Supported Formats¶
This page covers the document formats supported by OCC across its command families.
For occ code language support, see the CLI Reference. The strongest code exploration support path is JavaScript, TypeScript, and Python.
OCC supports seven office document formats across three categories.
Format Summary¶
| Format | Extension | Words | Pages | Paragraphs | Sheets | Rows | Cells | Slides | Structure | Inspect | Tables | Parser Library |
|---|---|---|---|---|---|---|---|---|---|---|---|---|
| Word | .docx |
Yes | Yes* | Yes | Yes | Yes | Yes | mammoth | ||||
.pdf |
Yes | Yes | Yes | — | — | pdf-parse | ||||||
| Excel | .xlsx |
Yes | Yes | Yes | — | Yes | Yes | SheetJS/xlsx | ||||
| PowerPoint | .pptx |
Yes | Yes | Yes | Yes | Yes | JSZip + officeparser | |||||
| ODT | .odt |
Yes | Yes* | Yes | Yes | Yes | Yes | officeparser | ||||
| ODS | .ods |
Yes | Yes | Yes | — | — | — | JSZip + officeparser | ||||
| ODP | .odp |
Yes | Yes | Yes | Yes | Yes | JSZip + officeparser |
* Pages for Word (.docx) and ODT (.odt) are estimated at 250 words per page.

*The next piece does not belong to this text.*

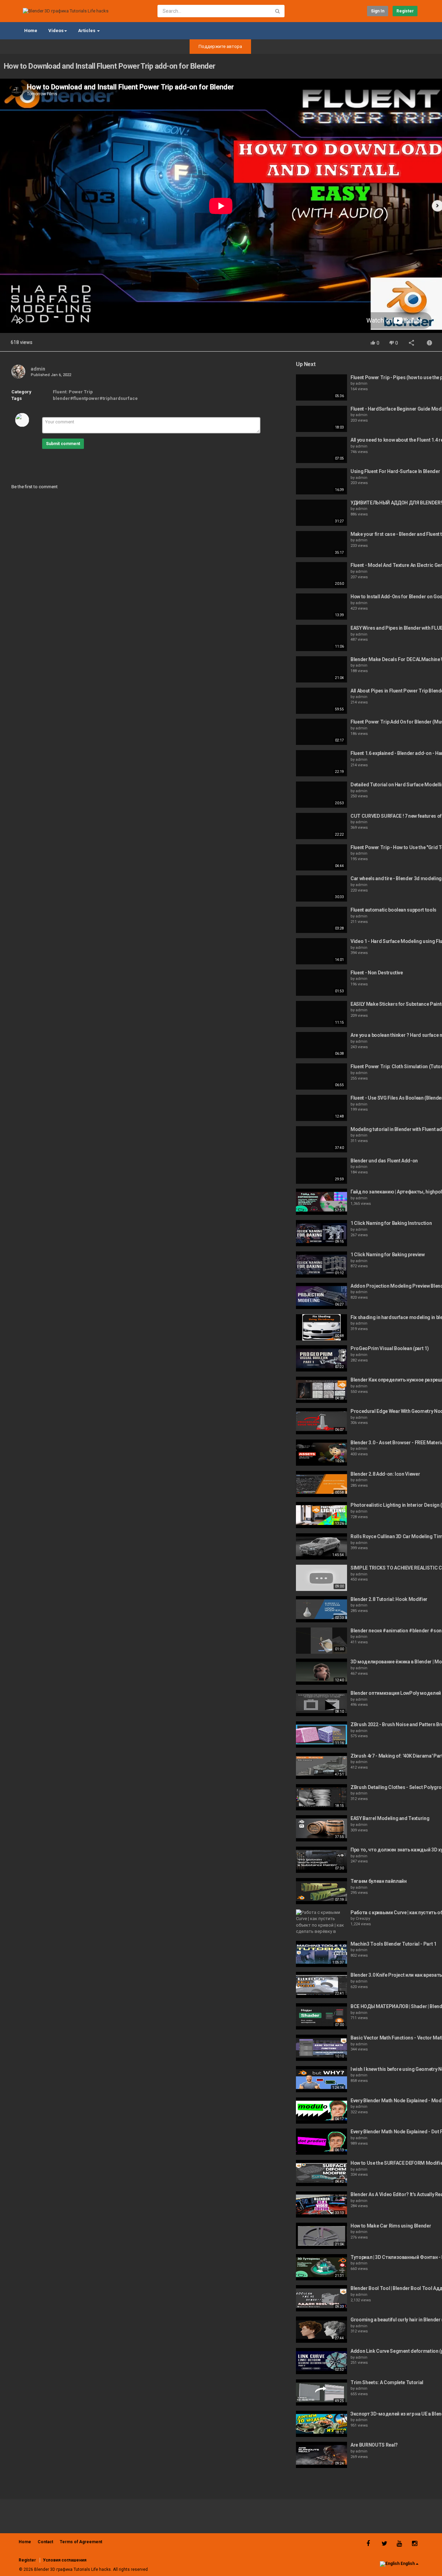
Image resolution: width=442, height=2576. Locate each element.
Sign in (377, 11)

Structure extraction (--structure) parses heading hierarchy into a tree with dotted section codes. DOCX heading styles are accurately mapped via mammoth + turndown. PDF pages are mapped to sections. PPTX/ODP produce slide-level headers. Spreadsheets have no heading hierarchy and are skipped.

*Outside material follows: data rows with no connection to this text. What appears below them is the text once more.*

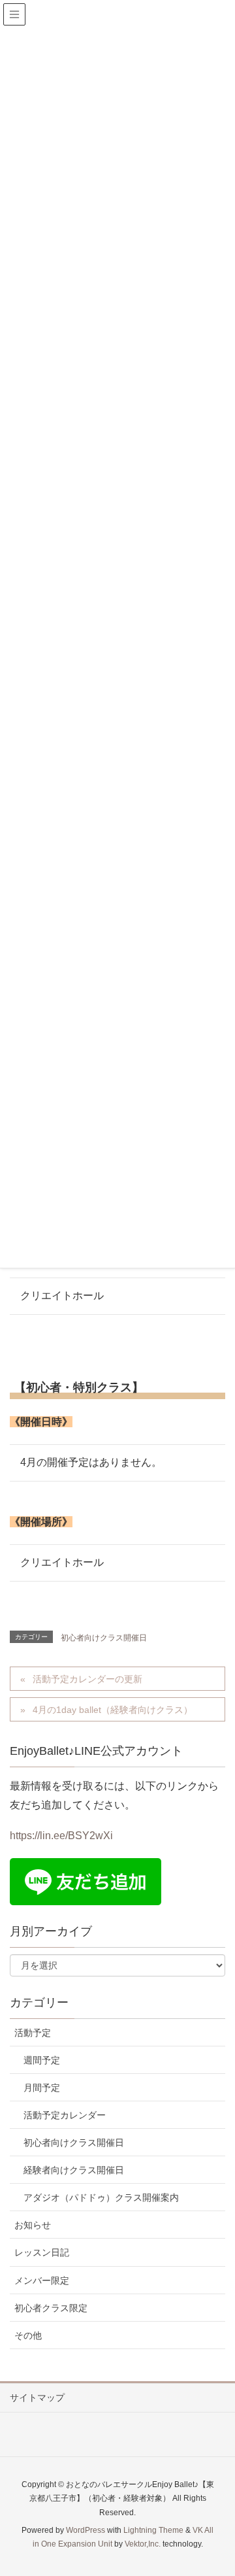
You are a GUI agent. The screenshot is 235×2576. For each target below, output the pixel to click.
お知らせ (32, 2225)
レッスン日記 (41, 2252)
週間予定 (42, 2060)
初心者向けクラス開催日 (104, 1637)
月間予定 (42, 2087)
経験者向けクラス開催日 (74, 2170)
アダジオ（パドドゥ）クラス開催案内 (101, 2197)
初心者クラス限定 (50, 2308)
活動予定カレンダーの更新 (87, 1679)
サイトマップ (37, 2397)
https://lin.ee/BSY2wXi (61, 1835)
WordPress (85, 2530)
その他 (28, 2335)
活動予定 (32, 2032)
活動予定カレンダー (65, 2115)
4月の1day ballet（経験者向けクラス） (113, 1709)
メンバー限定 (41, 2280)
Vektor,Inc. (143, 2544)
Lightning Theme (153, 2530)
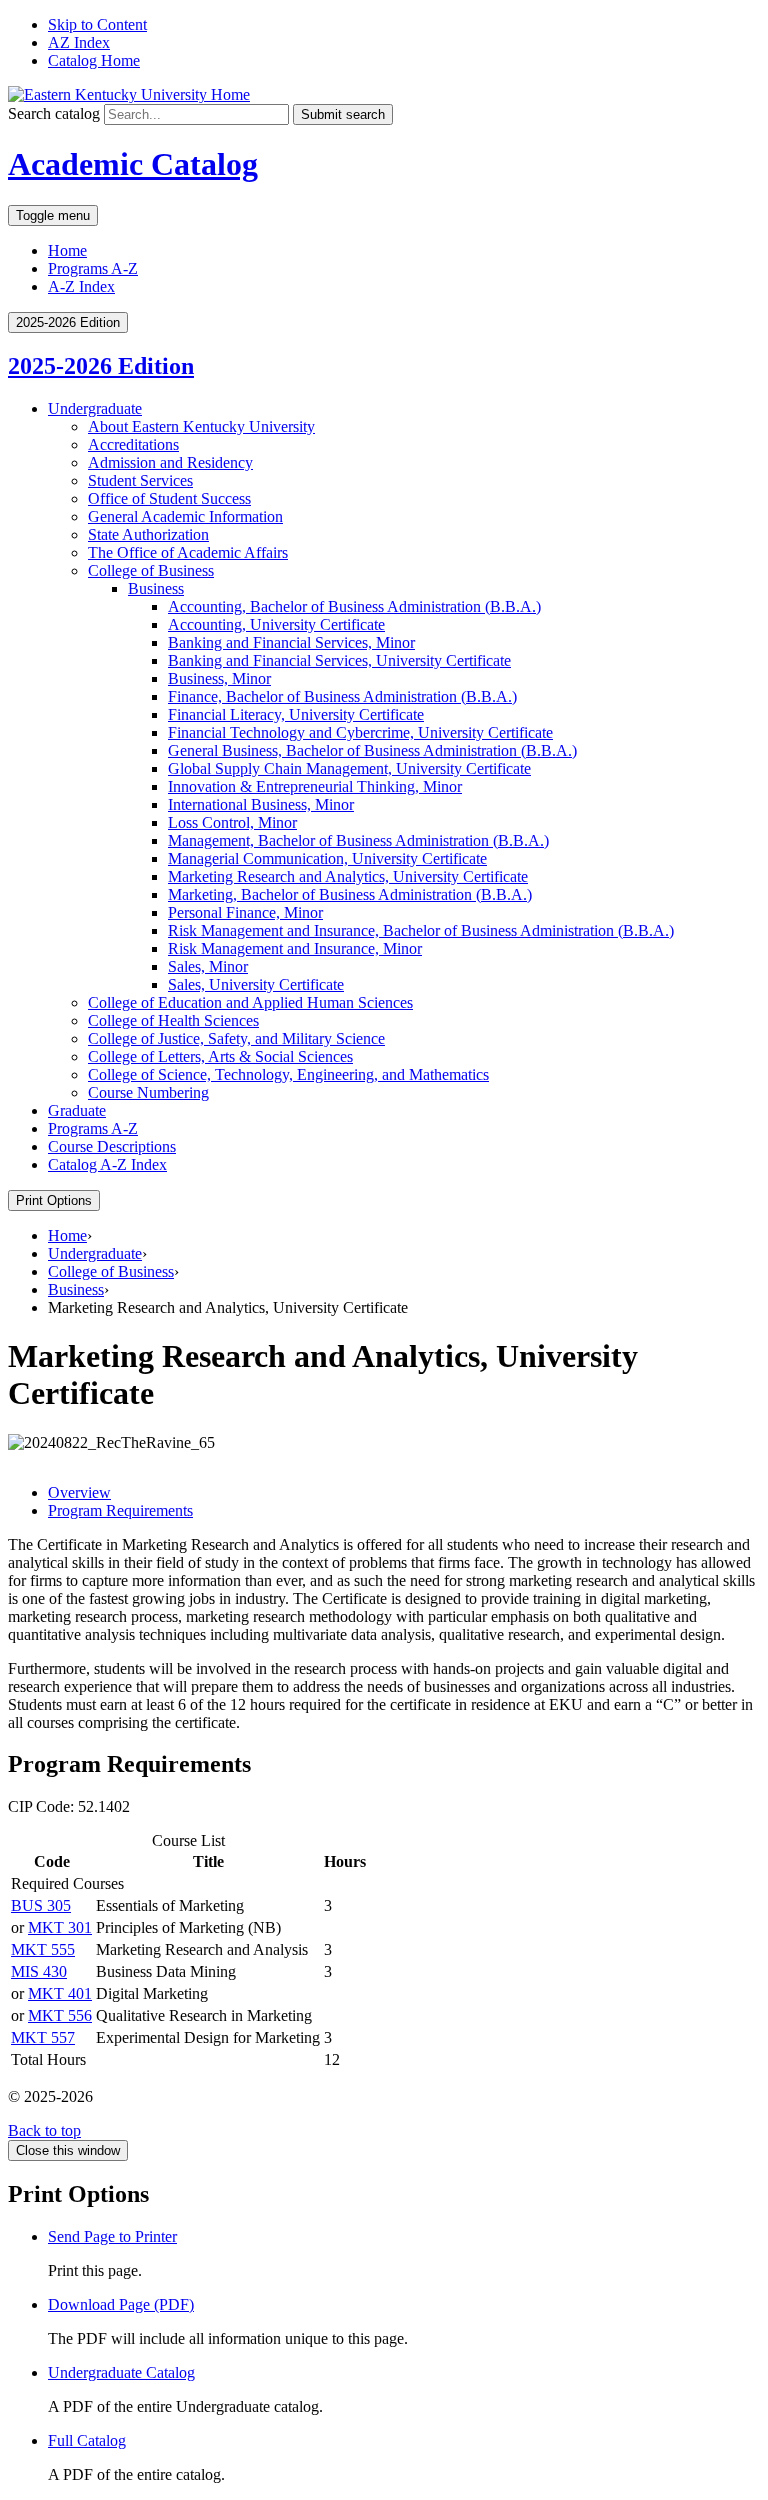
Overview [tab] (79, 1492)
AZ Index (79, 42)
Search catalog (54, 113)
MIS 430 (39, 1971)
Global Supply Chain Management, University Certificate (349, 768)
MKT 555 (43, 1949)
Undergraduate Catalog (121, 2372)
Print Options (54, 1200)
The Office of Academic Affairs (188, 552)
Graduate (77, 1110)
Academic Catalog (133, 164)
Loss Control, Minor (232, 822)
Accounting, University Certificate (276, 624)
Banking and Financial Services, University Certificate (339, 660)
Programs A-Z (93, 268)
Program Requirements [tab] (120, 1510)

Inspect commands (occ doc/sheet/slide inspect) provide format-specific metadata, risk flags, content stats, and content previews. PDF does not currently have a dedicated inspect command.
Tables extraction (occ table inspect) returns structured table content with headers, rows, and merged cell support. PDF tables cannot be structurally extracted (returns an informative note). ODS table extraction is not yet supported.
Categories¶
Text Documents¶
Word (.docx) and ODT (.odt) — extract word counts, page estimates, and paragraph counts.
Spreadsheets¶
Excel (.xlsx) and ODS (.ods) — extract sheet counts, row counts, and cell counts. Word counts are not applicable.
Presentations¶
PowerPoint (.pptx) and ODP (.odp) — extract word counts and slide counts from presentation text content.
PDF¶
PDF (.pdf) — extracts word counts and actual page counts (not estimated).